O EVANGELHO COMEÇA ONDE O CULTO AO "EU" TERMINA
O EVANGELHO COMEÇA ONDE O CULTO AO "EU" TERMINA
Existe um espírito que domina esta geração. Ele não exige templos, sacerdotes ou imagens de escultura. Seu altar foi erguido dentro do coração humano, e seu nome é "EU". O homem moderno tornou-se o centro da própria existência. Tudo precisa girar em torno de sua felicidade, de seus desejos, de sua realização e de sua satisfação. O "eu" tornou-se o novo deus da cultura.
É nesse cenário que a Igreja precisa despertar. Nem tudo o que parece saudável espiritualmente conduz à cruz. Nem toda linguagem sobre cura, crescimento e bem-estar está alinhada com o evangelho de Cristo. Há ideias que podem ser úteis para compreender a mente e o comportamento humano, mas se tornam perigosas quando substituem a centralidade de Cristo pela centralidade do homem.
A psicologia pode oferecer ferramentas importantes para compreender emoções, traumas e comportamentos. Em muitos contextos ela é um recurso valioso. Contudo, quando qualquer filosofia passa a ensinar que o homem encontra sua plenitude apenas voltando-se para si mesmo, ela entra em choque com a mensagem da cruz. O evangelho não aponta o homem para dentro de si como resposta final; ele aponta o homem para Cristo.
Jesus nunca disse: "Encontre a si mesmo." Ele disse: "Negue-se a si mesmo" (Mateus 16:24). Nunca ensinou: "Proteja o seu ego." Ele ensinou: "Quem perder a sua vida por minha causa a encontrará" (Mateus 16:25). Nunca prometeu fortalecer a velha natureza; veio para que ela fosse crucificada. "Já não sou eu quem vive, mas Cristo vive em mim" (Gálatas 2:20).
O problema da humanidade nunca foi simplesmente a falta de autoestima. O problema sempre foi o pecado. Desde o Éden, o homem deseja ocupar o lugar de Deus. A serpente não ofereceu apenas conhecimento; ofereceu autonomia: "Sereis como Deus" (Gênesis 3:5). Desde então, toda geração luta contra essa mesma tentação: viver sem depender totalmente do Senhor.
Uma igreja dominada pelo culto ao "eu" já não suporta mensagens sobre arrependimento, renúncia, santidade e morte para o pecado. Prefere discursos que alimentam a autoestima, mas rejeita a cruz que mortifica a carne.
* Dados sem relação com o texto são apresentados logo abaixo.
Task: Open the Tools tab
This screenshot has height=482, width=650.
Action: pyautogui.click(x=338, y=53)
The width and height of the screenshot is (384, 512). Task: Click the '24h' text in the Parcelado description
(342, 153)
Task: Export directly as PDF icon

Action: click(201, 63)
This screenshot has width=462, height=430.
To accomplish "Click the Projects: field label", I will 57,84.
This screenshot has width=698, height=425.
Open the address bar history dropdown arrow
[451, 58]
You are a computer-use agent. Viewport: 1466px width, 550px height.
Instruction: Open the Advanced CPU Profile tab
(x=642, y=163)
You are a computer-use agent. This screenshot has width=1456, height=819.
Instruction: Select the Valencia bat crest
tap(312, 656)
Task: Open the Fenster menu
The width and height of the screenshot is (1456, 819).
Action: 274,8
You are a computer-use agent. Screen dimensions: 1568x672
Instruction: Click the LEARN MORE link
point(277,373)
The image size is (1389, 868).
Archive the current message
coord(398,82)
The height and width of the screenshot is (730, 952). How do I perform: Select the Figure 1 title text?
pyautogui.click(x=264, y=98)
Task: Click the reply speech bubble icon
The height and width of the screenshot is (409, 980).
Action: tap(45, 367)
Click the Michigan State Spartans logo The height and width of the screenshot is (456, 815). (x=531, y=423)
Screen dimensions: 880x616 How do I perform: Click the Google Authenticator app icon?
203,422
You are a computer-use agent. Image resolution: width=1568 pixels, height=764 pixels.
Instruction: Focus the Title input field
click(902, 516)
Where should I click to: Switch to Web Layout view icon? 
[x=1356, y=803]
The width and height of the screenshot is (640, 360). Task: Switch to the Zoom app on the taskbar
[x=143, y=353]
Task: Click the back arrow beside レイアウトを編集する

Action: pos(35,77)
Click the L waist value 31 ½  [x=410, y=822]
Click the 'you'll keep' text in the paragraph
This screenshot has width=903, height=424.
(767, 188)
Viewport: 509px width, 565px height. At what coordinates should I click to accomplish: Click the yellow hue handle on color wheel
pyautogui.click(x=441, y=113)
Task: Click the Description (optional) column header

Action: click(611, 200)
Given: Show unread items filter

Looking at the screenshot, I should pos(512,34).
Quer consolo sem confronto, promessa sem transformação, bênção sem obediência e Cristo sem crucificação.
A cruz não é um símbolo decorativo; é uma sentença de morte contra o orgulho, a vaidade, a autossuficiência e a idolatria do coração. O evangelho não foi dado para fazer o homem sentir-se maior; foi dado para fazê-lo prostrar-se diante da majestade de Deus. Quanto maior Cristo se torna, menor o ego precisa ser. Como declarou João Batista: "É necessário que Ele cresça e que eu diminua" (João 3:30).
O maior engano desta geração talvez não seja negar a existência de Deus, mas tentar transformar Deus em um instrumento para promover o próprio "eu". Quando Cristo deixa de ser o Senhor e passa a ser apenas um meio para realizar sonhos pessoais, a fé foi substituída pela idolatria.
A Igreja precisa voltar ao escândalo da cruz. Precisa voltar à mensagem que confronta o pecado, chama ao arrependimento e anuncia uma nova vida em Cristo. O mundo já possui inúmeras vozes dizendo ao homem para acreditar mais em si mesmo. O que falta são vozes que anunciem, com amor e verdade, que somente Cristo pode salvar, transformar e reconciliar o homem com Deus.
O evangelho não existe para alimentar o ego, mas para destronar o ego. Não existe para coroar o velho homem, mas para sepultá-lo com Cristo e fazê-lo ressuscitar em novidade de vida. Toda mensagem que coloca o homem no centro enfraquece a glória de Deus. Toda mensagem que coloca Cristo no centro transforma pecadores em discípulos.
A pergunta que permanece ecoando é esta: quem está sentado no trono do seu coração? Cristo... ou o seu "eu"? Porque onde o ego reina, a cruz é rejeitada. Mas onde a cruz é abraçada, Cristo reina soberanamente.
Fabio Macedo
#DESCONSTRUINDO A RELIGIOSIDADE E ESTABELECENDO O REINO DE DEUS.